René Pacheco was granted a temporary reprieve after successfully arguing that his tattoos would make him the target of rival gangs and law enforcement officials in the small Central American country.

Pacheco is a permanent resident in Canada and has not lived in El Salvador for 20 years but is not a Canadian citizen.

The 25-year-old, who goes by the nickname “Machete,” was arrested in 2016 on a number of criminal charges. While in custody and awaiting trial, Canada Border Services Agency officers interviewed him.

It was during that meeting, the National Post first reported, that Pacheco allegedly bragged to agents about his ties to the notorious gang. MS-13, short for La Mara Salvatrucha, is primarily composed of immigrants and descendants from El Salvador and is widely known for their extreme brutality.

Pacheco allegedly showed officers a tattoo of the number 13 on the back of his hand, a teardrop inking on his face as well as a number of other permanent markings on his body. He told agents he was initiated into the gang by surviving a 13-second beating. His Facebook page even featured gang graffiti and signs.
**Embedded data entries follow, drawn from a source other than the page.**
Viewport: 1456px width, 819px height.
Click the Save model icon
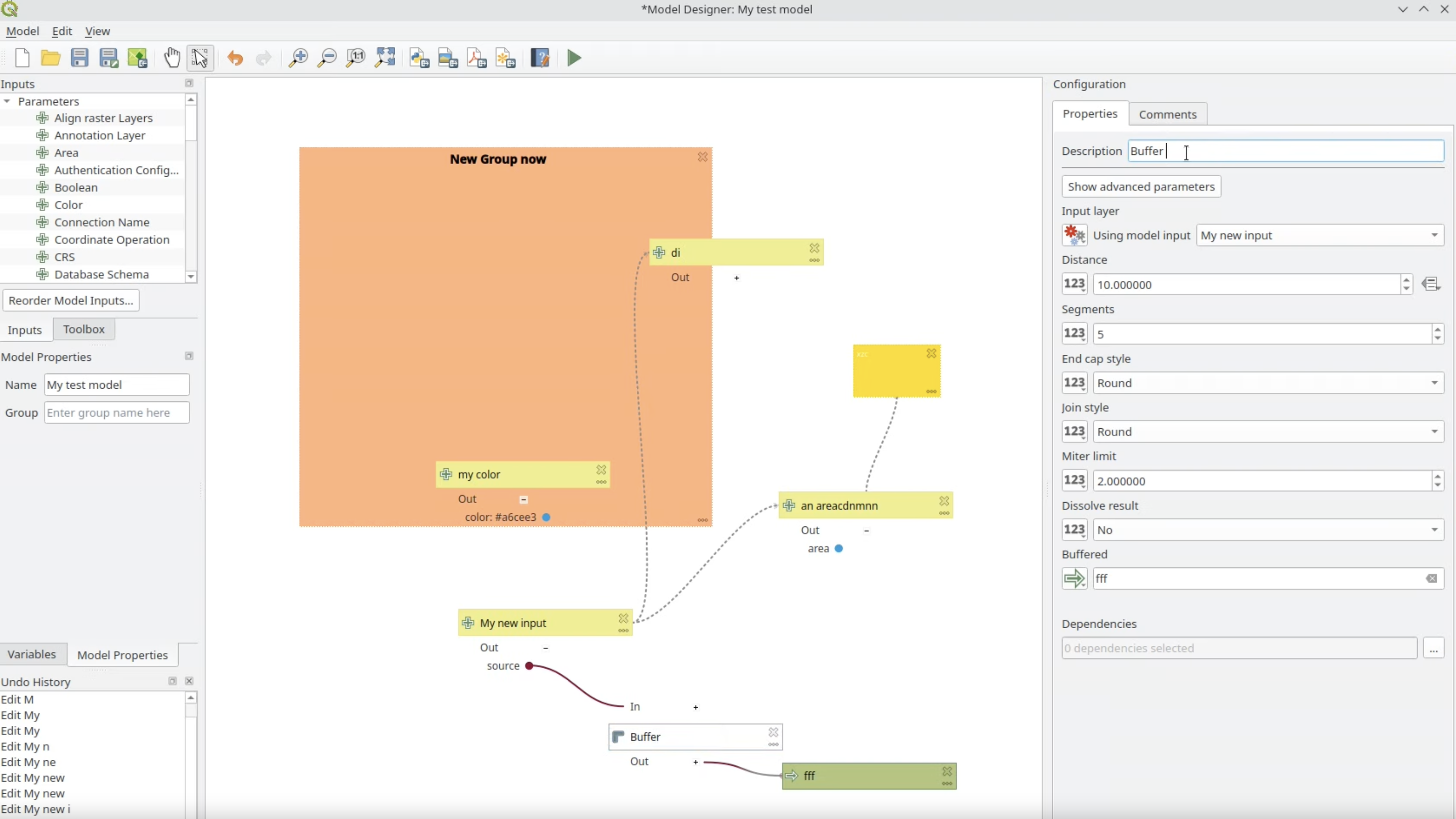click(x=80, y=58)
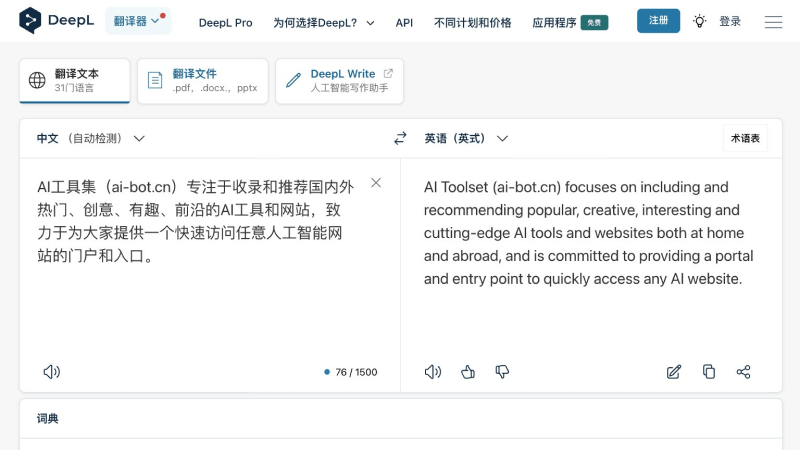800x450 pixels.
Task: Listen to the Chinese source text
Action: point(52,372)
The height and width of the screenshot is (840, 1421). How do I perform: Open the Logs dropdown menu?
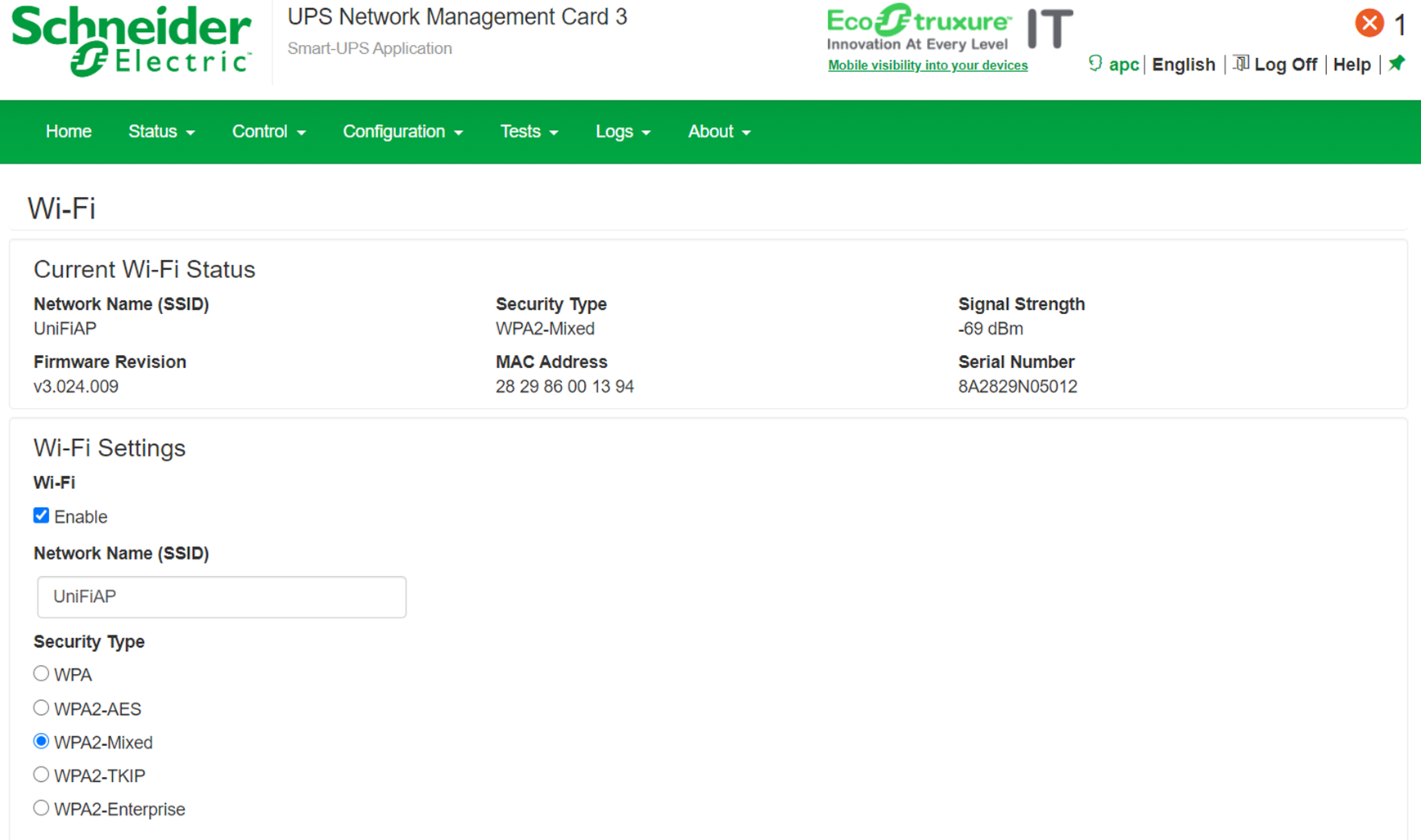point(623,132)
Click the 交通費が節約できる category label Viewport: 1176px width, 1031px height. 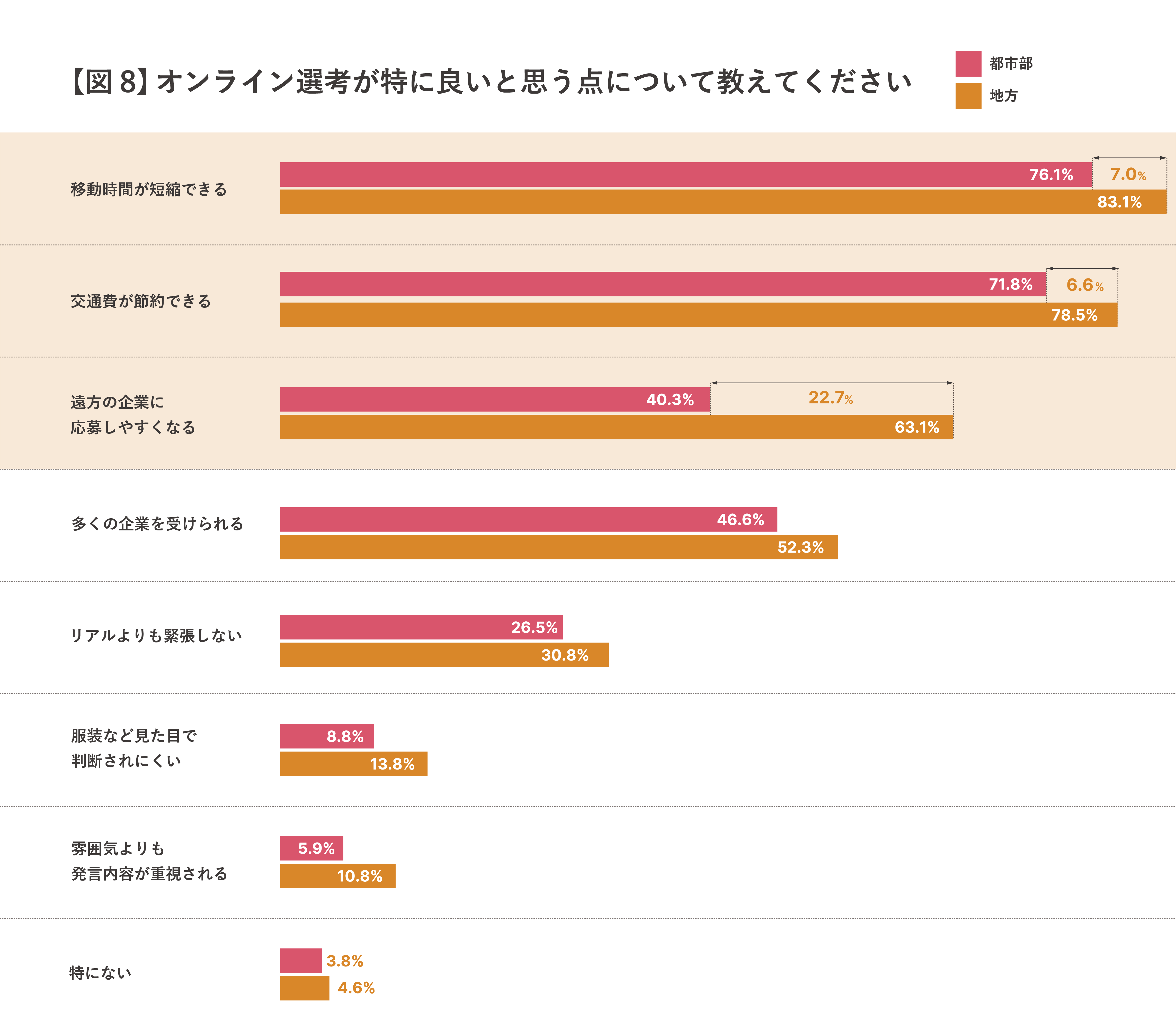pyautogui.click(x=141, y=301)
Pacheco’s story was believable enough for officers to order his deportation for being a member of a criminal organization. But he then changed his story and denied all ties to the gang.

“I made a bad decision getting these tattoos not knowing it was going to relate to this,” Pacheco said at an immigration hearing in 2017.

He claimed the number 13 tattooed on him was merely his “lucky number” and said the teardrop on his face was a tribute to his father who was murdered in El Salvador. Pacheco also claimed he learned about MS-13 by watching YouTube videos and said he was on drugs when he spoke to CBSA agents from his jail cell.

“I am not a member,” he said. “I made a mistake… Innocent people are dying back in my country and here I am getting these tattoos thinking it’s a joke not realizing the consequences that it brings.”

A federal court judge didn’t buy his reversal and upheld his deportation sentence.

Running out of time, Pacheo applied for a Pre-Removal Risk Assessment, a last-ditch effort to remain in the country.

“I understand that if someone arrives in El Salvador with tattoos and they think they are in a gang they can kill them, torture them or immediately throw them in prison,” he said in his appeal. “I can be the target of gangs there for trying to impersonate them. Therefore my life is in danger and I have no hope of being protected.”

His petition was denied.

He appealed the decision to a federal court and was granted a temporary stay. Judge E. Susan Elliott noted that Pacheo’s tattoos were a catalyst for a perceived risk and ordered a new assessment by a different officer.

In coming to her decision, Elliott noted a U.S. Department of State report that highlighted the “arbitrary deprivation of life” gang members face by authorities.

“This was particularly important as he would be returned to El Salvador for being a member of the MS-13 gang, despite his post-interview denials of such membership,” she wrote in her decision.